2017 Indian film by Dipankar Senapati

Aa Gaya Hero is a 2017 Indian action comedy film directed by Dipankar Senapati starring Govinda in the lead role. Previously titled Abhinay Chakra, it was Govinda's comeback film. The film received highly negative reviews from critics.

==Plot==
ACP Ravindra Varma (Govinda) is a daredevil and sincere police officer who has been called in to nab a dreaded terrorist (Milind Shinde). During his attempts to catch the terrorist, Ravindra Varma realises that there are two ministers (Surendra Pal and Makrand Deshpande) who work hand in hand with the said terrorist.

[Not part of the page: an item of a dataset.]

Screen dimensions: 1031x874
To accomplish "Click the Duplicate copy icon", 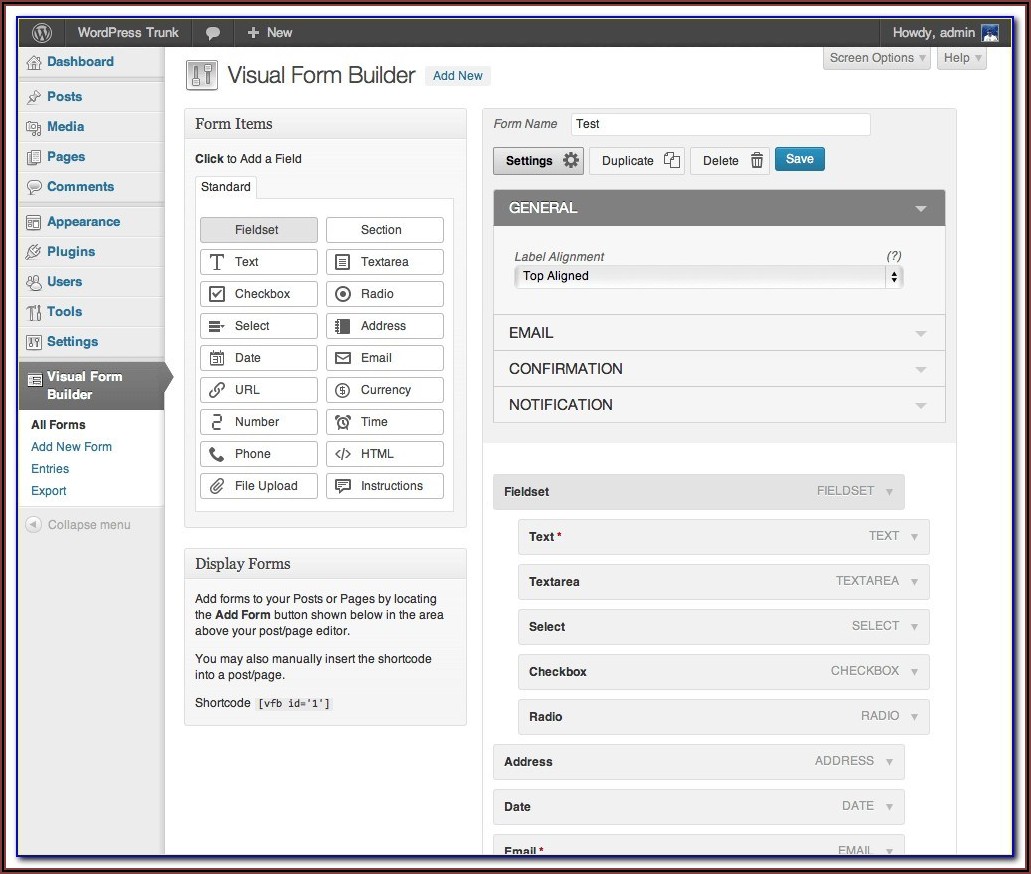I will (672, 161).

Besides them, there are two brothers (Murali Sharma and Ashutosh Rana) who form the right hand of the two corrupt ministers. The film is about whether the righteous ACP Ravindra Varma manages to bring the crooks to the book or not.

==Cast==
- Govinda as ACP Ravindra Verma
- Ashutosh Rana
- Murli Sharma
- Makarand Deshpande
- Harish Kumar
- Chandrachur Singh
- Richa Sharma
- Poonam Pandey in an item number

==Promotion==

Govinda visited the BSF camp near Najafgarh, Delhi, to promote the film. He got an opportunity to have a conversation with the BSF jawans. He did a lot of activities there, from having lunch to making the jawans dance with their family members. He also promoted the film on The Kapil Sharma Show, where he was joined by his wife and actor Shakti Kapoor, who was shooting nearby and decided to drop in and meet him.

==Soundtrack==
The soundtrack of the film features seven tracks which was released 15 February 2017.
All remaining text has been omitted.